• [TEXT SECTION]:
• • • •
Body shaming the bold, beautiful and big

I started wearing the same clothes every time I make public appearances in a bid to stop the expectations women face about what to wear, how to where something, and how often that thing can or should be worn. In actual fact I have two outfits, but I mix and match the pieces. Rather than choosing a bland background outfit, my both combine most of the colors of the rainbow, so wherever I go or what stage I am on, I am color coded with the venue.

See me onstage at a futurist conference in Europe, and then on a stage in Tel Aviv. I’ll be wearing one of two outfits. Turns out that Katy Perry has followed my lead! Actually she admits wearing the same outfit when she goes out and wants to stay incognito. The paparazzi can’t make money off the same jogging suit.

Many lifestyle writers and even activists who cover feminist issues argue that women have it tough when it comes to living up to public scrutiny. Consider Michelle Obama. A recent article exposed how she’s been scrutinized over every detail of every dress and outfit she wears, while her husband Barack wore the exact same tux and shoes for his entire presidency –– that’s eight years. 

It’s pressure from society that makes us want to wear something new each time we go to work, or go on a date. It’s the media that picks apart celebrities and then makes us feel less.
• • • •
• [AVAILABLE DATA]:
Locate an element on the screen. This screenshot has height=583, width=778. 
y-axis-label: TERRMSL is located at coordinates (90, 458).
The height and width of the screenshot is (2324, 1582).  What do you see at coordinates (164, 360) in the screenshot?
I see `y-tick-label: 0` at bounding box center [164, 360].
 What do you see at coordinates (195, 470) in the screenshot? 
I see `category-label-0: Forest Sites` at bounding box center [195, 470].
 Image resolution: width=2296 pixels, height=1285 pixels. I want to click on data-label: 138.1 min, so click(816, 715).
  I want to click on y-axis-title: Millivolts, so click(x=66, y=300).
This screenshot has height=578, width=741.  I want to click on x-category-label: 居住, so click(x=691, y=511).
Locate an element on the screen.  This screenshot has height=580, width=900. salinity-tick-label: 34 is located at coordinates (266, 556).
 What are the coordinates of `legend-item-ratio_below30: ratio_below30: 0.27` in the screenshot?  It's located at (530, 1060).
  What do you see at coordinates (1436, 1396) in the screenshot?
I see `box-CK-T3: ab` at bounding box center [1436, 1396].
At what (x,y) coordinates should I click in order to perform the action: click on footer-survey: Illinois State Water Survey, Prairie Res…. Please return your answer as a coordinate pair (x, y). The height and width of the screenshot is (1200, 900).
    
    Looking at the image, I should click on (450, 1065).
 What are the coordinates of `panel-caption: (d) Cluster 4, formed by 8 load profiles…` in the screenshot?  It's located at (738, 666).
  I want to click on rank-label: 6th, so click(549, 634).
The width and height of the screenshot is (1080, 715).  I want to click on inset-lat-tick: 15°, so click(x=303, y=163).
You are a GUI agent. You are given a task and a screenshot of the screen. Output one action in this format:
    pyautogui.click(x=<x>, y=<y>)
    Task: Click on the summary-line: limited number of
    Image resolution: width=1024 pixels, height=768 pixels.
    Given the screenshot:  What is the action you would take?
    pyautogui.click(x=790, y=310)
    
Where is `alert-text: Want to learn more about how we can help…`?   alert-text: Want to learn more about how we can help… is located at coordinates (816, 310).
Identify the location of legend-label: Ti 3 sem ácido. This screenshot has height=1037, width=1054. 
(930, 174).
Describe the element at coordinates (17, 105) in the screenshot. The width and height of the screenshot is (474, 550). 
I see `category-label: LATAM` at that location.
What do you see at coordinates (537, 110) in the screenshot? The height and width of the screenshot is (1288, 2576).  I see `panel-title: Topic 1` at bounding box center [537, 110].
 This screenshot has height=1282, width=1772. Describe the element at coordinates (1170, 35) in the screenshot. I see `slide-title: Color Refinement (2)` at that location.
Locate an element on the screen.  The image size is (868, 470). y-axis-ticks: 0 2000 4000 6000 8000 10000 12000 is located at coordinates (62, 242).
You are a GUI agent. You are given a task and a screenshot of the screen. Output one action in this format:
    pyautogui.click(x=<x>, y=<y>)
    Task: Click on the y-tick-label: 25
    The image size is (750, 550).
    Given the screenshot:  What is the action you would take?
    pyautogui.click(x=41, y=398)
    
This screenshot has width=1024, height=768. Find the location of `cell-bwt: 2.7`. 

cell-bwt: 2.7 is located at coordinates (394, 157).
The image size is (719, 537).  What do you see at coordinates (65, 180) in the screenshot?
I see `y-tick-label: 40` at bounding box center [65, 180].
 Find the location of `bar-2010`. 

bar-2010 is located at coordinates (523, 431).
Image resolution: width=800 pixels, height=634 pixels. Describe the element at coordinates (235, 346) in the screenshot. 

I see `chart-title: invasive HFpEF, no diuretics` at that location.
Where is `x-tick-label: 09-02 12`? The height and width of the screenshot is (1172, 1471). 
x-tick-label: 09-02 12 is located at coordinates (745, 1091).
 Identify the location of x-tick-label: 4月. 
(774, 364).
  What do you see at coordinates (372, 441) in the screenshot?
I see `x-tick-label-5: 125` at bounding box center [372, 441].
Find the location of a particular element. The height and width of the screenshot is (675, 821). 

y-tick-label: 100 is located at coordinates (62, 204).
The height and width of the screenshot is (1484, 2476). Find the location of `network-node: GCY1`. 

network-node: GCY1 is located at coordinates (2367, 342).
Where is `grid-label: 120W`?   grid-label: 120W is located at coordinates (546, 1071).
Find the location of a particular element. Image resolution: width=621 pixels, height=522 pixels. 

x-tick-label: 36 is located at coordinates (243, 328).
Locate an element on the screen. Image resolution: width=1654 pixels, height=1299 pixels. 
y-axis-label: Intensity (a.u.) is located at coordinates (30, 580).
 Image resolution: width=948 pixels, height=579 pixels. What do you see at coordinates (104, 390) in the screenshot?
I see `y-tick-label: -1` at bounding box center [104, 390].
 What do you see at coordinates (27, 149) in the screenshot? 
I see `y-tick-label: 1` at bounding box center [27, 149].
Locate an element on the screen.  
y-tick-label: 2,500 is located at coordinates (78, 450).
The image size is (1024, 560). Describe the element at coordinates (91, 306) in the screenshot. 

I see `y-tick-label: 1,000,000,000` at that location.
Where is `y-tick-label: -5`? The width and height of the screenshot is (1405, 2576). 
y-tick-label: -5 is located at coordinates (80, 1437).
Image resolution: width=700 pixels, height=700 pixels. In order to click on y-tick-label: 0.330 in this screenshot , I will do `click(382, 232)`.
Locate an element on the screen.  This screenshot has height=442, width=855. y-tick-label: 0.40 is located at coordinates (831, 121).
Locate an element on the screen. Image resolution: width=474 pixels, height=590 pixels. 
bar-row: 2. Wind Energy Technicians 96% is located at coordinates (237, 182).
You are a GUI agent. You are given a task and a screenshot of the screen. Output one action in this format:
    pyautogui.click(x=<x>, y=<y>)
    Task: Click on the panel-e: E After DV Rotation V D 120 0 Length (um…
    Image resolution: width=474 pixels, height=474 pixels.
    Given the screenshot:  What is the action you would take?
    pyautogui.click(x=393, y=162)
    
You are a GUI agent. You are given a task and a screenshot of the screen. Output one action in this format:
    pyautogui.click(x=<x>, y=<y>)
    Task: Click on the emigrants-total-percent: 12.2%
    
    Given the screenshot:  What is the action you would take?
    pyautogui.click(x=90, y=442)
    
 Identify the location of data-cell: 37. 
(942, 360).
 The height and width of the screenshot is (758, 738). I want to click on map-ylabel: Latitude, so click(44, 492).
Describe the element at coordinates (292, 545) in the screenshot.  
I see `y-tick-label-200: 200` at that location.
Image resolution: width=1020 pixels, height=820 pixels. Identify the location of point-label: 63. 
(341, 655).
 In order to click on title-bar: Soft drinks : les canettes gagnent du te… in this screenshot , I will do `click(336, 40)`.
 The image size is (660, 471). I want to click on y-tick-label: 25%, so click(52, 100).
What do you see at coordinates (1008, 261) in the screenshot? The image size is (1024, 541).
• • • •
• [PROBLEM 1]: In the body-shaming article, how many outfits does the writer actually own for public appearances?
• [PROBLEM 2]: Reproduce the passage of the body-shaming article starting with "See me onstage" and going on through "same jogging suit.".

• [WRITTEN SOLUTION 1]: Two outfits, whose pieces the writer mixes and matches.

• [WRITTEN SOLUTION 2]:
See me onstage at a futurist conference in Europe, and then on a stage in Tel Aviv. I’ll be wearing one of two outfits. Turns out that Katy Perry has followed my lead! Actually she admits wearing the same outfit when she goes out and wants to stay incognito. The paparazzi can’t make money off the same jogging suit.